Working in IT is only marginally less stressful than working at CTU, a recent poll suggests. Well colour me surprised - bet if you did a similar poll of carribean beach-bar barmen they'd be moaning about the hazards of falling coconuts, and you'd probably find toy testers losing sleep over the incorrect rendering of Barbie's eyebrows.

A good deal of this terrible stress is brought upon us IT types by the dreaded Users. As someone said in the poll - 'I spend most of my day fielding calls from people who don't even have a basic knowledge of computers and printers. It is amazing the amount of time I spend teaching people where the on-off button is.' Well whenever I hear this kind of thing, I'm on the user's side, because computers are the most ridiculously designed things in the world (aside from that new rendering of Barbie's eyebrows, of course).

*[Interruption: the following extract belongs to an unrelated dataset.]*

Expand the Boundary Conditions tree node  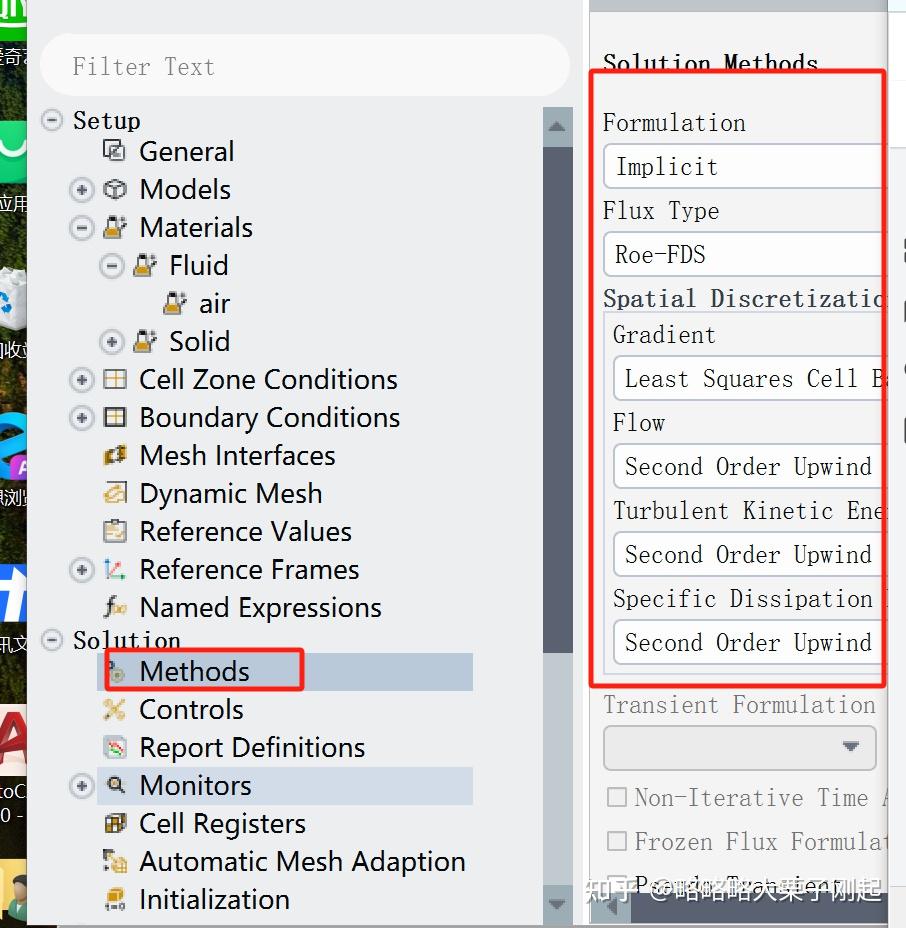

I used to work in a public library and had to help people who'd never used PCs get on the internet. Why do you have to double click those icons to start 'the internet', then only single click everything else? What recycled products does the recycle bin churn out? Why can't I turn it on and off as I please, instead of waiting for all sorts of odd stuff to happen? Who is that paperclip and what does he want from me?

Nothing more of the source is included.